Ellis thanked the league for standing up against the Fraternal Order of Police.
“I heard about what you did,” continued Ellis. I heard about the fact that you stood against your national order and made a decision of your own about who you were supporting.”
“There was a time when the police were the KKK, and that’s why you exist, that’s why you have this organization.”
Reverend Dr. Alyn E.Waller of Enon Tabernacle Baptist Church served as keynote speaker, bringing the audience to their feet with his message stressing the importance of education and not settling for “the mediocre.”
Along with the many awards and accolades given to police officers and community activists for their service, they also gave away twenty $1000 dollar scholarships to students for college.
Later in the evening, singer and actor Christopher Williams whose multiple classic R&B hit songs include Promises and Dreaming performed with the Abstract Truth Band, giving a spectacular performance. He also serenaded Sergeant Sylvia Young for her bravery and heroism. The Universal African Dance and Drum Ensemble, headed by Robert and Wanda Dickerson, also performed receiving a standing ovation for their high-energy show.
As for Bilal’s role as chapter President, she is straight up, speaks her mind and wears several hats. She is Vice Chair of the National Black Police Association (The Guardian Civic League is the local chapter of the organization in which Bilal has served as President for nine years). She is also secretary of the Philadelphia chapter of the NAACP.
Bilal says the FOP’s endorsement of Trump validates communities of color’s perception that the organization is racist. She notes that members of the FOP are from different backgrounds and that they are not about racism.
“It was clear for us to denounce his endorsement because we do not accept the divisive, sexist, misogynistic behavior.…and then you mock [people with disability], we will not accept that type of campaign. It’s very divisive.”
Pertaining to how Black police officers are treated on the force, “they don’t feel as though they have been treated equally in this institution,” says Bilal pointing to the history of the department’s treatment of African American officers.
The Guardian Civic League was started in 1956. The organization’s first President of was Alphonso Deal.

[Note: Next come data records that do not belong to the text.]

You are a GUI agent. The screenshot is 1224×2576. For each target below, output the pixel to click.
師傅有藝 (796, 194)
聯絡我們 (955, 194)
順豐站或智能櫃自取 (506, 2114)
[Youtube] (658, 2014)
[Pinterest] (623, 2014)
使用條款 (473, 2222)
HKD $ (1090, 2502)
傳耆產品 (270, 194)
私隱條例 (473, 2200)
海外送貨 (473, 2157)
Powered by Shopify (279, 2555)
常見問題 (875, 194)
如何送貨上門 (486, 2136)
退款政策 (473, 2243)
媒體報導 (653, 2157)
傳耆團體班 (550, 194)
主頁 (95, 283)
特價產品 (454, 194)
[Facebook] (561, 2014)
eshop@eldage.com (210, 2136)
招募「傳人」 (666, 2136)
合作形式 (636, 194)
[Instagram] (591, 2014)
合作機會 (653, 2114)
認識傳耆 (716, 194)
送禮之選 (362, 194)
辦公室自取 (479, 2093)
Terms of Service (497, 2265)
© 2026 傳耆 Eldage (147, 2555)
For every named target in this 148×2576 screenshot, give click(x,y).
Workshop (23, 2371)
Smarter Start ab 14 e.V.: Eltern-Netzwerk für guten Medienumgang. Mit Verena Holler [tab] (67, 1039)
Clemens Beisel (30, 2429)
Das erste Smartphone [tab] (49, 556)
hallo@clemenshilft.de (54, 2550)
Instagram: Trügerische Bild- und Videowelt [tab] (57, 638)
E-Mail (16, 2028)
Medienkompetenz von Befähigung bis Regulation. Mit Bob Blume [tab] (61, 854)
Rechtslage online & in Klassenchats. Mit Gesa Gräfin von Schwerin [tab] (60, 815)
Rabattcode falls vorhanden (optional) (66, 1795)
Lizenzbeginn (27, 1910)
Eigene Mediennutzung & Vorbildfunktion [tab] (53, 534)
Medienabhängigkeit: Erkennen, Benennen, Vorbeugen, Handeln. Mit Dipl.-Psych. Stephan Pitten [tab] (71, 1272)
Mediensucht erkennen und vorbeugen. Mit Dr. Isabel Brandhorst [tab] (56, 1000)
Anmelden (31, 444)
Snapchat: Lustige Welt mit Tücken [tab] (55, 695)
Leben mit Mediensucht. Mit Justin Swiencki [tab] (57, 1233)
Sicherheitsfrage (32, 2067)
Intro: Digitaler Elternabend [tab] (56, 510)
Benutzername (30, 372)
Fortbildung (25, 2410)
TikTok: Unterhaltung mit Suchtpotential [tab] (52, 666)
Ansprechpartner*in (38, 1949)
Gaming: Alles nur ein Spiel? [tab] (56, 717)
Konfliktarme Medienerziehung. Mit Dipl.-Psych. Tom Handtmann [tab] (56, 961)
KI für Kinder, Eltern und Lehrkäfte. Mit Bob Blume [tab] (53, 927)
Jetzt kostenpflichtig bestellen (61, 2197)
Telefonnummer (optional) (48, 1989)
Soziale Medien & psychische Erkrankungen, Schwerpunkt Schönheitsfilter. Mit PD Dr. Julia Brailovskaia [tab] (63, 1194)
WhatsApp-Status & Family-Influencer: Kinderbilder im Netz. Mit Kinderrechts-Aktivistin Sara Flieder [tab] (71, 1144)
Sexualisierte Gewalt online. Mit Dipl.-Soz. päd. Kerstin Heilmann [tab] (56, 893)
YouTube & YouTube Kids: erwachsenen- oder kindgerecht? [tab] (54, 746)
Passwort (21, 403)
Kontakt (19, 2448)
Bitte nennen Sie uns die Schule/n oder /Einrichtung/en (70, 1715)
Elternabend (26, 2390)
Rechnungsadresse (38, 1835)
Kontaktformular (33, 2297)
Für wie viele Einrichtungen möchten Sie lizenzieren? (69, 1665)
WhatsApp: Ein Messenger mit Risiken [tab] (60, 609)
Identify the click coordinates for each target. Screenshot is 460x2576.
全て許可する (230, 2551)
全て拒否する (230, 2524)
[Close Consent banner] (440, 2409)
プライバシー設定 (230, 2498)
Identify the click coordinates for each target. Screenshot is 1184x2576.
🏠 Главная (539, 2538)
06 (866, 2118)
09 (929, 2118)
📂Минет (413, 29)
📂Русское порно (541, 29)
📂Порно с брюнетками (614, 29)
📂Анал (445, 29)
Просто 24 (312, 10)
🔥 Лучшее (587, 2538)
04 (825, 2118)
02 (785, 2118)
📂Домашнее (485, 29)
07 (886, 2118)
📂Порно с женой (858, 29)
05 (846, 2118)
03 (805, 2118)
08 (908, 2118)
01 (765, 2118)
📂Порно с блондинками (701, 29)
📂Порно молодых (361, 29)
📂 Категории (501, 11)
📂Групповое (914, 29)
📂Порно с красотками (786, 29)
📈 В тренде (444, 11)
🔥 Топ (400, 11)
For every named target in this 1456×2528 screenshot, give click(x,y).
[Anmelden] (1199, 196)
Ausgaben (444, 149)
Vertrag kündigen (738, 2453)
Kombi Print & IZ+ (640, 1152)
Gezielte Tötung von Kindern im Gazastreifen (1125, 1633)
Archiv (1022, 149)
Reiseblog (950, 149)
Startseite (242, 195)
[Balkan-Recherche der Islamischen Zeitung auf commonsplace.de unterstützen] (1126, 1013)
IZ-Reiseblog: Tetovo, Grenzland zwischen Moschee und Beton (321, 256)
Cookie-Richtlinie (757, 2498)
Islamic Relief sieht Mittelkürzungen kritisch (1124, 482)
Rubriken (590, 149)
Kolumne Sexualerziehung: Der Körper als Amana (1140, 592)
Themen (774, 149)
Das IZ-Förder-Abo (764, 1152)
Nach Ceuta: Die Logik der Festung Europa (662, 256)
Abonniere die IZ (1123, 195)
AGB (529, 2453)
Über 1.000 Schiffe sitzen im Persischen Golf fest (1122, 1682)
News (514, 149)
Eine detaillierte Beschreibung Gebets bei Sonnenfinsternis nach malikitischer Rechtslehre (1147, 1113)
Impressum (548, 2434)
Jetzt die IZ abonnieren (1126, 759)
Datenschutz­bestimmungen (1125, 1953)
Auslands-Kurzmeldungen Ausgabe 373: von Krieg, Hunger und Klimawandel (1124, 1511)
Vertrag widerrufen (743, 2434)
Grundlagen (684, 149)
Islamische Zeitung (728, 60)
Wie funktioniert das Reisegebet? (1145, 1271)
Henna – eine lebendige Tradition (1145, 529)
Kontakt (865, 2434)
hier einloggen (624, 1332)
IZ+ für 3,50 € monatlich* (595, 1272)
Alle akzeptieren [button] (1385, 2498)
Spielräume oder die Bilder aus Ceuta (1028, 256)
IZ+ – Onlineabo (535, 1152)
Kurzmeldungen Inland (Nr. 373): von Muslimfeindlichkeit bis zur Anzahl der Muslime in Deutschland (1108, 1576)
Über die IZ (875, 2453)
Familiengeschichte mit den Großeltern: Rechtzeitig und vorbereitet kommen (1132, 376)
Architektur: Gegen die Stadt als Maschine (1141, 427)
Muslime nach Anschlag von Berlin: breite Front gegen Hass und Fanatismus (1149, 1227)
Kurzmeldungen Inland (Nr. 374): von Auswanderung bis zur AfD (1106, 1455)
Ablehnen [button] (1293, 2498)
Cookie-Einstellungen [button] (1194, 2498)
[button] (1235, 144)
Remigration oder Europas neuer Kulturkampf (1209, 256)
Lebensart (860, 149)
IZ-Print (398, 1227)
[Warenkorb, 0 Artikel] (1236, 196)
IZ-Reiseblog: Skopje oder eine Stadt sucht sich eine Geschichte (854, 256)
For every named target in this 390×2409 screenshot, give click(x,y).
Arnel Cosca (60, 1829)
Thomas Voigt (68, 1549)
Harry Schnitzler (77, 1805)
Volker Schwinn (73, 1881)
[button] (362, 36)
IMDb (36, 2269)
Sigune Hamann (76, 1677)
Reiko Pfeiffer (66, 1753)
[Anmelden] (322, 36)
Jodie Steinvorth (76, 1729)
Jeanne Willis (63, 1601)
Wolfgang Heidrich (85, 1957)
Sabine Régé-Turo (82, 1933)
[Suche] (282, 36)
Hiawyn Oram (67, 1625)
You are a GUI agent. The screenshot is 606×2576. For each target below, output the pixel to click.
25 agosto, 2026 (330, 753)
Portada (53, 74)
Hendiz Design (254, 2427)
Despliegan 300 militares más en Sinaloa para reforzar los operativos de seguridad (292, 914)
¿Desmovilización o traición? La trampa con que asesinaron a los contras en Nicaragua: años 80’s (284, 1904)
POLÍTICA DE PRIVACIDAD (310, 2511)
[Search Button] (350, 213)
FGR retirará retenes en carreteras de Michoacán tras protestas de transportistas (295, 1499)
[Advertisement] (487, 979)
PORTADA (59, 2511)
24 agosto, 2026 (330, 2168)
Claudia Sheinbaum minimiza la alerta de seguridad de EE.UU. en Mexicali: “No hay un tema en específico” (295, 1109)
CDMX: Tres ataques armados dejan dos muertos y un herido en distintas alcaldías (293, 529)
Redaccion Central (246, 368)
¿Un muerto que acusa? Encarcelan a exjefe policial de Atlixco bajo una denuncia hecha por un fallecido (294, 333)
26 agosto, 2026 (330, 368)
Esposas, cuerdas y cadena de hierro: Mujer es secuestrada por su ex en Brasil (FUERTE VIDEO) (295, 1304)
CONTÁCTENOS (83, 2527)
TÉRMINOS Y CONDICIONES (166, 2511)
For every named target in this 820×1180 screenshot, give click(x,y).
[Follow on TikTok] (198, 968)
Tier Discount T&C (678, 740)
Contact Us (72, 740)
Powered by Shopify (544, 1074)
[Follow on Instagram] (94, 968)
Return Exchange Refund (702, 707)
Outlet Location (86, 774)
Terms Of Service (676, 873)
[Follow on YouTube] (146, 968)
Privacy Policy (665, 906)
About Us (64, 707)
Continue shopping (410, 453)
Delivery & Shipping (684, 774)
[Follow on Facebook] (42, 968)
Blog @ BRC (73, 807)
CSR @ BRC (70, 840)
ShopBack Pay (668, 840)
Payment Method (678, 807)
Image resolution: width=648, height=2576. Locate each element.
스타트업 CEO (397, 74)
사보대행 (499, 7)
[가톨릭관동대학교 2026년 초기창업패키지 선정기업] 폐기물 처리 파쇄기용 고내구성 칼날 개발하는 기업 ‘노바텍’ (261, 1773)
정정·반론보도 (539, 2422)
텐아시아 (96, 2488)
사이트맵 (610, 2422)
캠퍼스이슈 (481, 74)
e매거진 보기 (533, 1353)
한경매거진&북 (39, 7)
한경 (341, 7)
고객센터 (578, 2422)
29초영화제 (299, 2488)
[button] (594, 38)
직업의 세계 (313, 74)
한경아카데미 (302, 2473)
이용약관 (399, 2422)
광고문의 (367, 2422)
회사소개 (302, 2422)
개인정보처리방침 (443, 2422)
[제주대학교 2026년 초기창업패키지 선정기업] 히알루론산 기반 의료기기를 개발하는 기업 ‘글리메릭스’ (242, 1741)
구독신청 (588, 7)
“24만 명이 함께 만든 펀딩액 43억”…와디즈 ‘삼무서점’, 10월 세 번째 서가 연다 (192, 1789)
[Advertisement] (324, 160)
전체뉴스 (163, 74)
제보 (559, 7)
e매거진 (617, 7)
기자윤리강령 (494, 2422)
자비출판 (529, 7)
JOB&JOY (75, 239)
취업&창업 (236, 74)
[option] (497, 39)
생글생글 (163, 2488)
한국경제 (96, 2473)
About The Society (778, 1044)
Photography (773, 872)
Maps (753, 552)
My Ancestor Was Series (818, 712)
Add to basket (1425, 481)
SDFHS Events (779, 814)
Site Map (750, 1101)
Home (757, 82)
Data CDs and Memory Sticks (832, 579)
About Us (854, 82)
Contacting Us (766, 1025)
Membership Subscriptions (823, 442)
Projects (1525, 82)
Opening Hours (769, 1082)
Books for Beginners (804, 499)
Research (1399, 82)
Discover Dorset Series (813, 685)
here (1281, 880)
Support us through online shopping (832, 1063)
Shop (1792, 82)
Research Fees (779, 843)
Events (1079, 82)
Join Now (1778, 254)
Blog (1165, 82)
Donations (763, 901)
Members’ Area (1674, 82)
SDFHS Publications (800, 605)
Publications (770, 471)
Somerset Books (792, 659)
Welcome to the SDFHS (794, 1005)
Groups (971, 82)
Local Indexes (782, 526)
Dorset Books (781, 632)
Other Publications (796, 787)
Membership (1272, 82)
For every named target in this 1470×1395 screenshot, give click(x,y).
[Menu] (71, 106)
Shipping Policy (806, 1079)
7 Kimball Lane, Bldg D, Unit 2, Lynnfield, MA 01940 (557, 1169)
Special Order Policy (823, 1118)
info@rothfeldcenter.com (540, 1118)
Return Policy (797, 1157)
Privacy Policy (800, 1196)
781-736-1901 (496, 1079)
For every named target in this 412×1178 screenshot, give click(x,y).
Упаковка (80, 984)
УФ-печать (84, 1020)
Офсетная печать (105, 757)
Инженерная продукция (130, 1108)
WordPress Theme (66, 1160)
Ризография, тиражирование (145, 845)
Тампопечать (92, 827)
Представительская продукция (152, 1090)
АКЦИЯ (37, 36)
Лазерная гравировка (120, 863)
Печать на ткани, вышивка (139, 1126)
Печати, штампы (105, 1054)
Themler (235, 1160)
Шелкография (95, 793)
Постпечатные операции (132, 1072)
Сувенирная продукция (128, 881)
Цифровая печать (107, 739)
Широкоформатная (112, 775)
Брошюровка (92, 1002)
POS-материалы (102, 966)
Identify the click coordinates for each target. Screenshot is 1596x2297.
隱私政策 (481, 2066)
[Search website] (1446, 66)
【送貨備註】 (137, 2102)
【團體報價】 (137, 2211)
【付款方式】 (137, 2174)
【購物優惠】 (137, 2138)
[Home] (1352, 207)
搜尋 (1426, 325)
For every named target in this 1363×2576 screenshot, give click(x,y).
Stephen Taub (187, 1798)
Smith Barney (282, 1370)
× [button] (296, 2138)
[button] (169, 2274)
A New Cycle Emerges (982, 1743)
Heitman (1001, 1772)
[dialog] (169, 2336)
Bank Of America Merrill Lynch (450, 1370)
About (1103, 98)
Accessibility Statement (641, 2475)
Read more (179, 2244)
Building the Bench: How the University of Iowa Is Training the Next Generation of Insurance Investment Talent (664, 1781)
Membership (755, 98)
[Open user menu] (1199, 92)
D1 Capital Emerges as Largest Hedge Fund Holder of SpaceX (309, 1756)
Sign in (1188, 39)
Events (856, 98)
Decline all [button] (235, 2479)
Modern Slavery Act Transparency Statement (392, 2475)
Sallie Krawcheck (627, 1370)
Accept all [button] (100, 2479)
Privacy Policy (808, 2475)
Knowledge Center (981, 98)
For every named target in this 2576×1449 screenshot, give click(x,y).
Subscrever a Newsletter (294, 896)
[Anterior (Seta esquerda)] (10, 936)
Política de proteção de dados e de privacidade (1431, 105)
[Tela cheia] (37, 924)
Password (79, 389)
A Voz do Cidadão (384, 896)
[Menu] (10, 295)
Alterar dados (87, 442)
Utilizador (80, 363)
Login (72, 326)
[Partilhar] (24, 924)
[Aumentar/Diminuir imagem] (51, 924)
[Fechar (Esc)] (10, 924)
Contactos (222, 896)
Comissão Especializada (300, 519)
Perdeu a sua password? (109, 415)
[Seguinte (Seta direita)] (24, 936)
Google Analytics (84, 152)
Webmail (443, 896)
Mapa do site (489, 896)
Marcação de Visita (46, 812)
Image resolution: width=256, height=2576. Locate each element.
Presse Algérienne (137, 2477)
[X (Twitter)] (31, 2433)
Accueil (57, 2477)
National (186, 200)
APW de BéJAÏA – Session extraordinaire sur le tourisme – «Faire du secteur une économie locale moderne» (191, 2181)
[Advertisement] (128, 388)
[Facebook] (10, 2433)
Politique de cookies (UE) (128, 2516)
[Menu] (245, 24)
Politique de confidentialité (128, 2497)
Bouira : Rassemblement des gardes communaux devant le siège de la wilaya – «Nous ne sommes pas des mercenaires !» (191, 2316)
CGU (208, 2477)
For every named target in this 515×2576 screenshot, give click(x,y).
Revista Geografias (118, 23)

“[It was] founded out of the fact that African Americans wasn’t being hired on the force, wasn’t being treated fairly, couldn’t ride along in the same car,” says Bilal.
Bilal, a 27-year police veteran who retired in 2013 recalls how she became a police officer. African Americans were trying to recruit Blacks to the force.
“If you want to make a change then you need to join,” a friend told Bilal.
After receiving an offer to join the police force, Bilal left her job at the post office.
“Once I got into the Police Academy, what I experienced was straight up White privilege,” says Bilal.
Bilal recalled when she was in driver training at the academy. A white female was ahead of her that didn’t want to drive with a trainee on the grounds that she knew the driver had just gotten their license. The White instructor allowed the woman to drive with someone else.
When Bilal requested the same privilege, the request was met with disdain and resentment.
“He immediately said that I was insubordinate and that he was going to have me thrown out the police academy.”
An African American sergeant interceded on Bilal’s behalf saving her from expulsion.
“Upon graduation, I would see pictures of Alphonso Deal on TV. I got in my car and ran down to the Guardian Civic League, I was excited and said I’m joining this organization.”
Since joining, Bilal from North Philadelphia, worked in several positions in the organization before becoming President.
“I believe in the mission of it, because I’m a child from North Philly and I was a police officer in the Philadelphia Police Department.”
“The Guardian Civic League is an organization that needs to exist in this institution,” noting that the organization stands up for what is right.